Thursday, December 15, 2016

Tarareo

La conocí en un avión, de eso estoy seguro. El recuerdo es sólido como el sol rutilante sobre una plaza de palomas (las sombras no son nada). Yo iba cansado, ella también, era evidente que peregrinaba, su ropa de tejidos, su bolsa de tejidos, guardaban aire puro y sucio. Una trenza larga, descuidada, pero no olvidada, ahí estaba su personalidad. En fin, no recuerdo su nombre y ella menos el mío, pero recuerdo bien su superficie de crema y recuerdo que recorrimos el mundo.

Mientras todos en el vuelo dormían ella escuchaba una canción que yo reconocí. Le hablé, me presto un audífono y la escuchamos juntos. El error (digámosle así) radicó en que tararemos juntos la melodía. El sonido (digámosle así) llego a los oídos del hindú del asiento de al lado. El hindú despertó por un instante y escuchó. Y así fue como me junte con ella. En ese momento nuestros asientos se vaciaron, dejamos de ser sólidos y nos convertimos en esa canción, nos metimos en la cabeza del hindú. Sentí que ya yo no existía pero a la vez que paseaba por calles alborotadas de Mumbai, nadaba en un rio negro de Pakistán con niños delgados mientras un grupo de muchachas curiosas miraban y reían sobre una piedra verde, vi comer carnes sumergidas en salsas densas. Estaba metido en el fondo de la cabeza de ese hindú, y ella estaba a mi lado, mejor dicho, yo completamente mezclado con ella.

Estuvimos entrelazados en el hindú por dos días, comiendo con su familia, escuchando a otros hindús en una oficina, montando autobuses calientes. Al tercer día bailamos y cantamos en su fiesta de cumpleaños. Fue ahí cuando el señor recordó la canción que fuimos ella y yo, nos recordó, claro que no tenía idea que era la canción que estaban tarareando los desaparecidos del avión. Entre un beso y un ‘gracias por venir’ nos tarareo rodeado de su familia y amigos. Ahí fue cuando salimos de su cabeza. Mi piel pegada a la de ella como una trenza en la espuma de la orilla. Salimos de la boca del hindú y nos colamos por los oídos de todos los que estaban a su alrededor.
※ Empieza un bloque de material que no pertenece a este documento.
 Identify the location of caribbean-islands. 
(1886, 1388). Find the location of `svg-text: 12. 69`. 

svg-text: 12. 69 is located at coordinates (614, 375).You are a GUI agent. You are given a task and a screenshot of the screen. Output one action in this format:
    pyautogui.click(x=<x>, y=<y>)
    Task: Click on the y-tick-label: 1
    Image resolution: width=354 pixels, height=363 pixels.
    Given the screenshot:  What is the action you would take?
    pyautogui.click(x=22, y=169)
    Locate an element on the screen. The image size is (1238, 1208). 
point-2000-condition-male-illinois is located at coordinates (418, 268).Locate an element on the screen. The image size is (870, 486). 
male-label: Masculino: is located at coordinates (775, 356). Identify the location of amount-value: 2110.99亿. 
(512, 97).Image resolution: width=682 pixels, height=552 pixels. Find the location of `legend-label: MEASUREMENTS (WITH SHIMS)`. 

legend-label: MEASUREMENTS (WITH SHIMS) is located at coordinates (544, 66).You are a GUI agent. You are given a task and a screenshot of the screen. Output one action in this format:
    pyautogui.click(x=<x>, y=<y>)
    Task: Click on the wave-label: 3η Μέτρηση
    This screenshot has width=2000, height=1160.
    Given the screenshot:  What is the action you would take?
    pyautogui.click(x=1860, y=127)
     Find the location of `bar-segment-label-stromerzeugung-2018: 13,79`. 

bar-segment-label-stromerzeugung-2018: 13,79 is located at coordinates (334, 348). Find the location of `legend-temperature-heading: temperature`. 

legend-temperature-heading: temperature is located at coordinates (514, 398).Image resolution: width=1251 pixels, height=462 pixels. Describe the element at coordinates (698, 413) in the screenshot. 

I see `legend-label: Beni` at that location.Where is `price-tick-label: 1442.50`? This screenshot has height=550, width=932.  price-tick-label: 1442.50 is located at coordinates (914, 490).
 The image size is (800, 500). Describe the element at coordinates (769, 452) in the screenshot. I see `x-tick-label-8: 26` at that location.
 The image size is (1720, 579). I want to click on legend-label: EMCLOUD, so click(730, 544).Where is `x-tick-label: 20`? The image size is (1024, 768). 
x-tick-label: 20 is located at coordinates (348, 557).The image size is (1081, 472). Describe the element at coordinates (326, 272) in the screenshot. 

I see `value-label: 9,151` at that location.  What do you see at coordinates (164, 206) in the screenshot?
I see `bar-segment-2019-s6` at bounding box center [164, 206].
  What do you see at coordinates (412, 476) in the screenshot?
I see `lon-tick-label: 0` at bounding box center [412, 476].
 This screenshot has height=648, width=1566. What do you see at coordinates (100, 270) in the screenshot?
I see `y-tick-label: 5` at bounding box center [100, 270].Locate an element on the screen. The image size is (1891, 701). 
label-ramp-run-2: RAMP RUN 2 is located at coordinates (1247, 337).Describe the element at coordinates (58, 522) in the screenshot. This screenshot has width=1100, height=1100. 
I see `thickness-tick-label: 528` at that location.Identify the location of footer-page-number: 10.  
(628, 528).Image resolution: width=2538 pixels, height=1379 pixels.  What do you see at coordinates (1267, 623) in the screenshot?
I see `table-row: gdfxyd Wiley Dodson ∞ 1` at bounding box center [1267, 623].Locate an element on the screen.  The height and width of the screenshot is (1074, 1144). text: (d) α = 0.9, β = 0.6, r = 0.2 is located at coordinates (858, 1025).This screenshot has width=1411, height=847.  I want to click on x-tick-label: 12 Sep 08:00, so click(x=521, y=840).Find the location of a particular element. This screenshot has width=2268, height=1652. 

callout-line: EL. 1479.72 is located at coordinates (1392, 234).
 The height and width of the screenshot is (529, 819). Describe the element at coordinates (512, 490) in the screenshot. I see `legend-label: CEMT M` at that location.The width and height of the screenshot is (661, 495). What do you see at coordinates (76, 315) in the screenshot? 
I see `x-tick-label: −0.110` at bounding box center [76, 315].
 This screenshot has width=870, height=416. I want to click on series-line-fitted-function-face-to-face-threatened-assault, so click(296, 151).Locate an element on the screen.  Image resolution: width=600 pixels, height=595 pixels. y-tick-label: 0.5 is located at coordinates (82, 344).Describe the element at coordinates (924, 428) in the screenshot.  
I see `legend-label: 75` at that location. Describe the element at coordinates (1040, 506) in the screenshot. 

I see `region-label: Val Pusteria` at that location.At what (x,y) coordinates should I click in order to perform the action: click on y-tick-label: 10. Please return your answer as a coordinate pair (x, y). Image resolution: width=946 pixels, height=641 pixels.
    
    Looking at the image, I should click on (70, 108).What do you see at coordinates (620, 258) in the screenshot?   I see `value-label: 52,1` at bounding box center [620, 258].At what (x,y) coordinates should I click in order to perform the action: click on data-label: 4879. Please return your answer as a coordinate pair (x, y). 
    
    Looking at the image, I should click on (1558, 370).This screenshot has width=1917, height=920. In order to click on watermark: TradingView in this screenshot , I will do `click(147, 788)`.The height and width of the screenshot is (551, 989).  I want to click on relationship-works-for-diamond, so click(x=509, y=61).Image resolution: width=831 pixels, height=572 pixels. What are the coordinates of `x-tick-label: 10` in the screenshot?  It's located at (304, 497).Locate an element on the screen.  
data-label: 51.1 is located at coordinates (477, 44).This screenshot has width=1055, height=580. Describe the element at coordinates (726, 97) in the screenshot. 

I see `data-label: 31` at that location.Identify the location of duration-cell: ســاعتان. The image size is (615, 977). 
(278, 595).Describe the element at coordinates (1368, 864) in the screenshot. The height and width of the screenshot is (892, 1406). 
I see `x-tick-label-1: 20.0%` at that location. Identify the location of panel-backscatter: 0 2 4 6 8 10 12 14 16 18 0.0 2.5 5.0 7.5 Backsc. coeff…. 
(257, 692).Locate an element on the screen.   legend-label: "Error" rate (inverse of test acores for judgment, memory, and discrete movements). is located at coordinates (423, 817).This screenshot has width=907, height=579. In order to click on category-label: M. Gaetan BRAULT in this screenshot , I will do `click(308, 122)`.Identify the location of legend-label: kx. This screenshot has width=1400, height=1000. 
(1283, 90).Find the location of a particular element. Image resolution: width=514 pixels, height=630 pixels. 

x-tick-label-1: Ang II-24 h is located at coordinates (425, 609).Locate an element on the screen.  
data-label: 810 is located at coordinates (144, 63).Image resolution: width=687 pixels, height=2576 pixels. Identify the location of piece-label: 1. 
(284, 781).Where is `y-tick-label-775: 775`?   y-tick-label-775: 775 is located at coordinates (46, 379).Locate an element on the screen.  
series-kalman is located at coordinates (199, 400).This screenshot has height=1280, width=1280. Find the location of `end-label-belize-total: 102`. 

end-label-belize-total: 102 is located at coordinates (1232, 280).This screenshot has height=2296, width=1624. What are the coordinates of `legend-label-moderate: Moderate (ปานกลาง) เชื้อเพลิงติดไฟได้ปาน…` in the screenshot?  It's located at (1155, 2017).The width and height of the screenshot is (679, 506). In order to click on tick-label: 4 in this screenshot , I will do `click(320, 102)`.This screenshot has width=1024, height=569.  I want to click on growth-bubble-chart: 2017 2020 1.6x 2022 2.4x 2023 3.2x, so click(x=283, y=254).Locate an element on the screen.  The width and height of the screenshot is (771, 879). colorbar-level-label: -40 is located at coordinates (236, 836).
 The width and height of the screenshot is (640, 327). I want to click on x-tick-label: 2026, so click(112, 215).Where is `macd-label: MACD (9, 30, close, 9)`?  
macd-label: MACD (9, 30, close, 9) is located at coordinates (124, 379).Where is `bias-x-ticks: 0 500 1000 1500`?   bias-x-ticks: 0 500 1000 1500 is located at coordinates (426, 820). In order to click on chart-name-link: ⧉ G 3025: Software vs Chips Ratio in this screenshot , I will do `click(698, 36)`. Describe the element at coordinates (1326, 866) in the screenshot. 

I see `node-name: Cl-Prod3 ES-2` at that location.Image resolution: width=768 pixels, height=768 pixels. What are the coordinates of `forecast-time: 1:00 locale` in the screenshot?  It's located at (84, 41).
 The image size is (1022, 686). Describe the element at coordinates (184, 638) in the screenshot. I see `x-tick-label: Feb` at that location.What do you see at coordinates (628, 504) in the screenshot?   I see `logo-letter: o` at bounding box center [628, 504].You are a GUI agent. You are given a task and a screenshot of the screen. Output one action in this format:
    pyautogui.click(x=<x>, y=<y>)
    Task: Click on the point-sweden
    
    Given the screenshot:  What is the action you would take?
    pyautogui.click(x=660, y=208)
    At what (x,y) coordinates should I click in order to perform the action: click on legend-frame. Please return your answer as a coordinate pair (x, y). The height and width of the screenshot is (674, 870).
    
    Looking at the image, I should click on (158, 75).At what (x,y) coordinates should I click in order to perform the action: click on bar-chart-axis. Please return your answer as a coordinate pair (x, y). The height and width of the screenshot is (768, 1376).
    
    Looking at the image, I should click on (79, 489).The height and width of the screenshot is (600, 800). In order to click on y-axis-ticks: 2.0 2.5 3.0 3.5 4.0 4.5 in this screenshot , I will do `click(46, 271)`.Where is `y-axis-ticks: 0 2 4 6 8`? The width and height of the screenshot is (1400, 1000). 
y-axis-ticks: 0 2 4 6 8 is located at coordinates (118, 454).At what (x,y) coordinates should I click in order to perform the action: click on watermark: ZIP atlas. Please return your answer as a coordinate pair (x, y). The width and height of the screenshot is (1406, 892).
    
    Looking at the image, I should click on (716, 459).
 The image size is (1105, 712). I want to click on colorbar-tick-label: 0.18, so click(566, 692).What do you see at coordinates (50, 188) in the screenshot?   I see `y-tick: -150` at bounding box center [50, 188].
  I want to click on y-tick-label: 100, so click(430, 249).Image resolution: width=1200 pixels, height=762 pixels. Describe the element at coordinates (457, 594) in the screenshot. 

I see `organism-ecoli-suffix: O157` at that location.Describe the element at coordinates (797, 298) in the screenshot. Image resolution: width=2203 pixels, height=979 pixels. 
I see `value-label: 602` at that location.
Creo que nos metimos en las cabezas de 15 personas y a partir de aquí no puedo hacer una historia coherente. Sé que vimos camellos, la aurora boreal, vimos morir a un tigre blanco en un zoológico chino, pescamos en altamar peces hermosos y fuertes como troncos de árbol aferrados a la vida, bailamos, se lloró mucho en una ciudad que parecía latinoamericana, hicimos el amor, hablamos con muertos, pasamos abrazados de cientos de amantes que tarareaban a otros cientos de amantes. Alcanzamos el hielo y los volcanes de los polos en menos de un año.

No recuerdo tampoco cuando fue que el mundo empezó a olvidarnos, la canción, el murmullo moría en las cabezas. Pude tener una idea clara de mi fusión con ella nuevamente cuando una joven niña en Quito se sentó frente a su ordenador a buscar la canción que le había oído tararear a su joven maestro en la escuela. Buscó letras, palabras, frases, la-la-la-la, pero no encontró nada, nos trató de cantar en el proceso pero no lo consiguió. Después de veinte minutos de búsqueda se dedicó a un juego de princesas digitales. Entonces deduzco: el hindú nos había olvidado, sus quince amigos nos olvidaron, los cientos de miles y el joven profesor de la niña nos olvidó, la niña nos olvidó. El olvido nos permitió aparecer físicamente sobre la faz de esta tierra una vez más, ella y yo.

Creo haberla visto o haberla olido (ya su olor es una memoria física) en las calles de Quito. Yo buscaba un lugar de donde telefonear a casa.